In fact, there were some Jews who voted for Livingstone despite their misgivings. Five prominent Labour activists, who had previously written a letter to Miliband outlining their concerns about Livingstone, last week issued a public statement in which they explained that they were endorsing him after all, with “eyes open and breathing deeply, maybe with a sigh or two.”

But they seem to be a small minority. Several prominent Jewish Labour supporters publicly declared that they would not be voting for Livingstone, including Guardian columnist Jonathan Freedland and host of television show The Apprentice, Lord Sugar. And there was a general feeling that Miliband, who is himself halachically Jewish, was insensitive to the community’s concerns about Livingstone, declaring that “he doesn’t have a prejudiced bone in his body.”

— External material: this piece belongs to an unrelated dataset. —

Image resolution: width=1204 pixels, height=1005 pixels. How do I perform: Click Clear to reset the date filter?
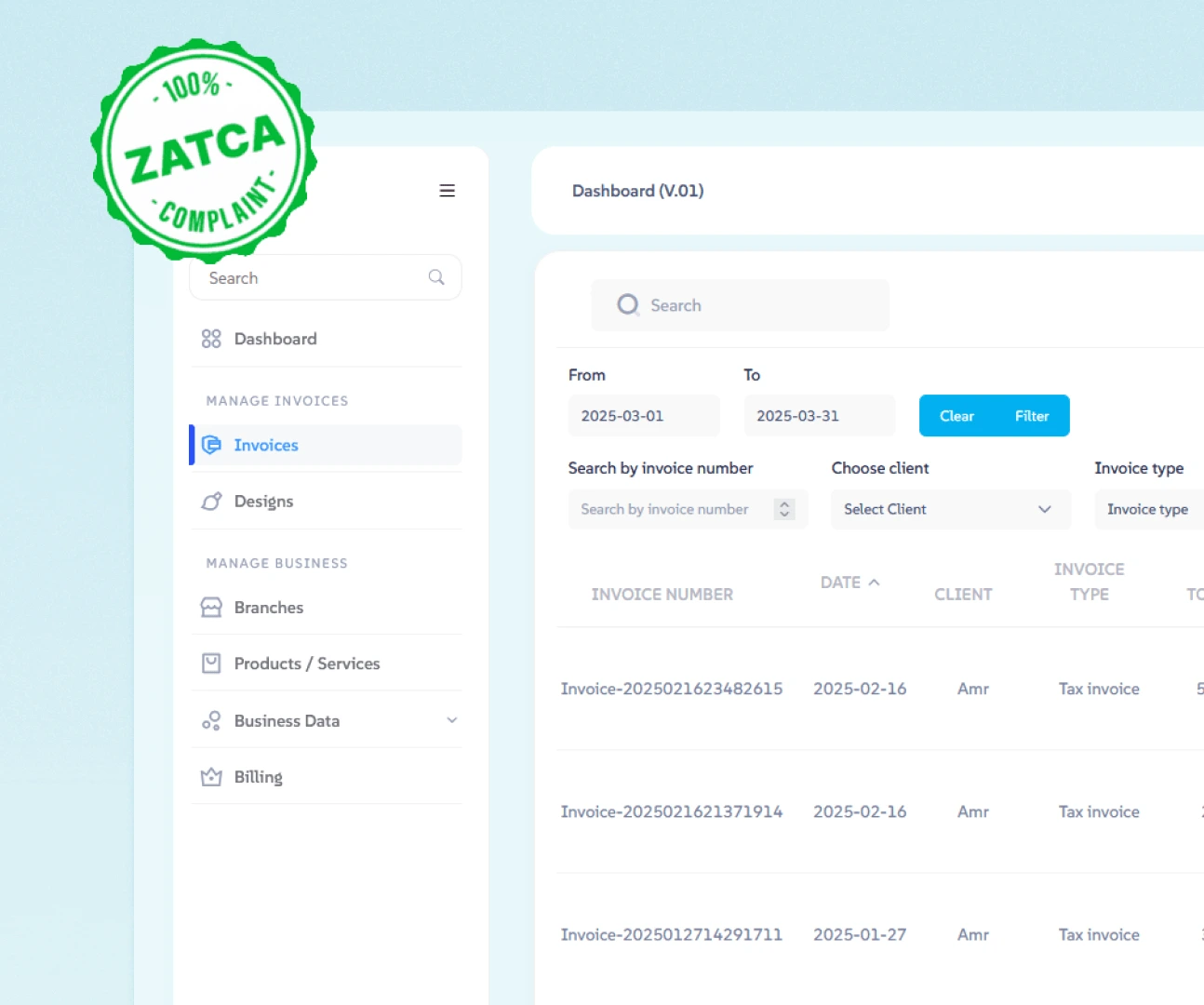click(x=957, y=416)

Whether the Labour-supporting Jews who declined to vote for Livingstone will sour on the entire party remains to be seen. Both Rose and Arkush say that Livingstone is a maverick, far to the left of his party, and that Jewish voters will differentiate between the two.

“The decision [to nominate] Ken had nothing to do with his views on the Jewish community or on Israel,” says Arkush. “He was selected because he made himself the most electable and they were stuck with him. I didn’t see it as an expression by Labour of moving towards extremism. They were holding their nose.”

In addition, Jewish community sources say that an apology issued by Ken Livingstone in the Jewish Chronicle for the “rich” Jews debacle was highly untypical, and would never have been issued without considerable pressure from the party leadership.

Mencer, though, argues that since Labour left office in 2010 there has been a marked lurch to the left. “This includes less of a willingness to address the legitimate concerns of the Jewish community.”

Ed Miliband became leader of the party largely thanks to the votes of union members, who are often perceived as hard-liners on Israel. Much of the money currently financing the party also comes from the unions, several of which have tried to organize boycotts of the Jewish state.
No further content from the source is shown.